-- Instructions to follow --
Print exactly the lines from the one containing "here (468, 584)" through the last line of the records below, both included, and nothing else; omit any pictures.

-- Records for the exercise --

※ ※ ※

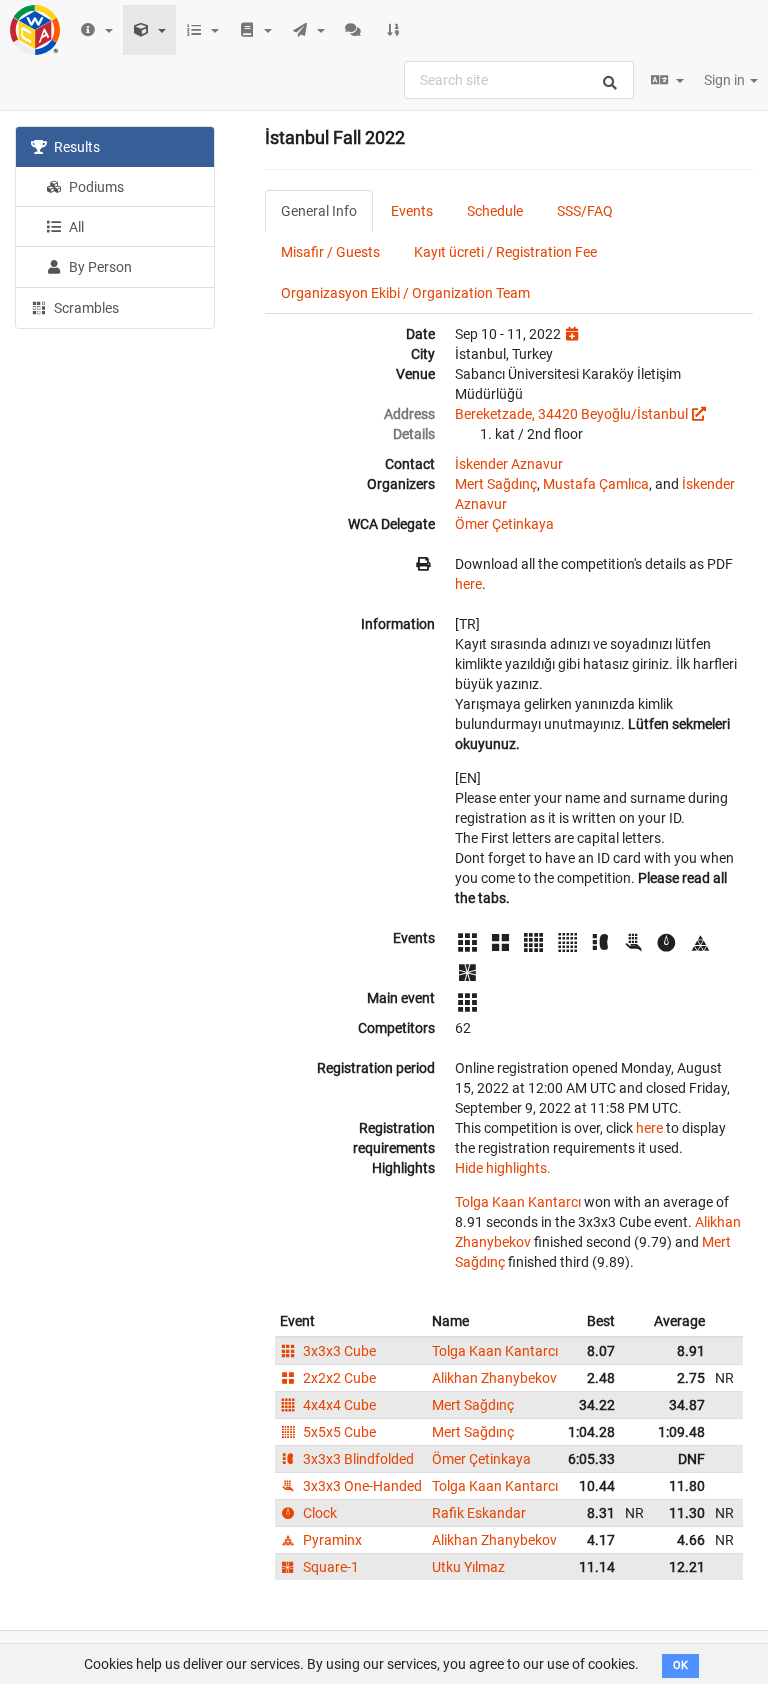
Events (412, 211)
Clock (318, 1513)
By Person (99, 267)
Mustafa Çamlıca (596, 484)
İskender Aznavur (509, 464)
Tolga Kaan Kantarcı (518, 1202)
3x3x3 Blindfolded (357, 1459)
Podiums (95, 187)
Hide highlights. (503, 1168)
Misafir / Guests (330, 252)
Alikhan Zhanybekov (494, 1378)
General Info (319, 211)
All (75, 227)
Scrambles (85, 308)
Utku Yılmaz (468, 1567)
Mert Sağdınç (496, 484)
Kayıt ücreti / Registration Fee (505, 252)
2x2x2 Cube (338, 1378)
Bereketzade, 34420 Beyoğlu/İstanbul (571, 414)
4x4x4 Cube (338, 1405)
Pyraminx (331, 1540)
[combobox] (519, 80)
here (468, 584)
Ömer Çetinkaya (504, 524)
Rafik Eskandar (479, 1513)
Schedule (495, 211)
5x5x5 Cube (338, 1432)
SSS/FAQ (585, 211)
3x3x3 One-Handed (361, 1486)
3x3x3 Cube (338, 1351)
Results (75, 147)
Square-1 (329, 1567)
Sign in (726, 80)
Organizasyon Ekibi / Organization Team (405, 293)
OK (680, 1665)
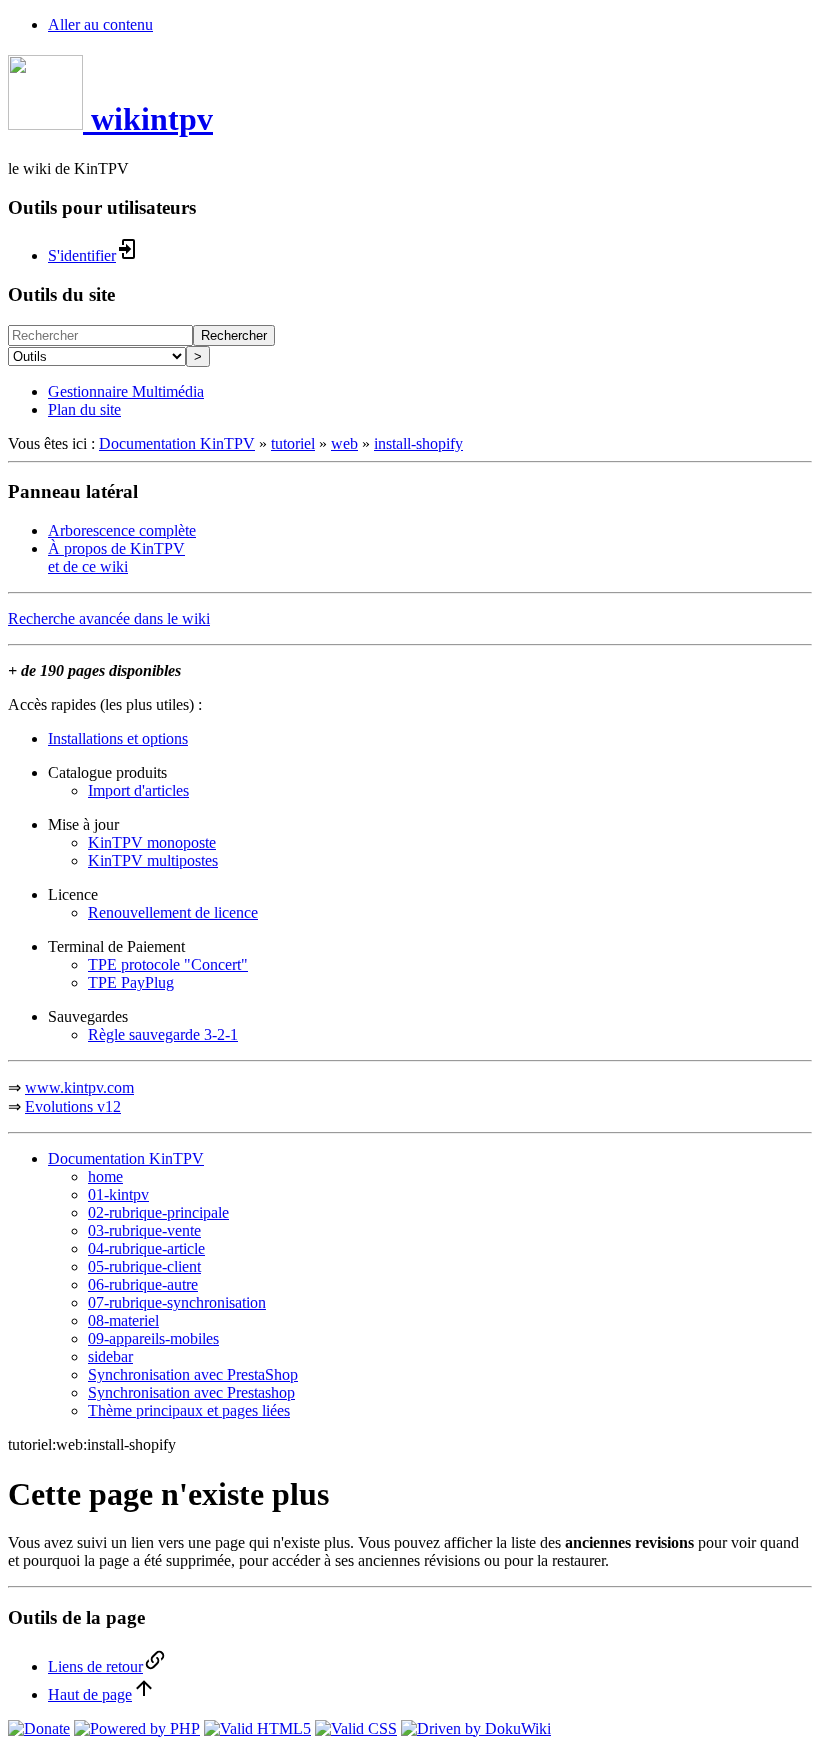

※ ※ ※

-- Result of the exercise --
here (468, 584)
Ömer Çetinkaya (504, 524)
Rafik Eskandar (479, 1513)
Schedule (495, 211)
5x5x5 Cube (338, 1432)
SSS/FAQ (585, 211)
3x3x3 One-Handed (361, 1486)
3x3x3 Cube (338, 1351)
Results (75, 147)
Square-1 (329, 1567)
Sign in (726, 80)
Organizasyon Ekibi / Organization Team (405, 293)
OK (680, 1665)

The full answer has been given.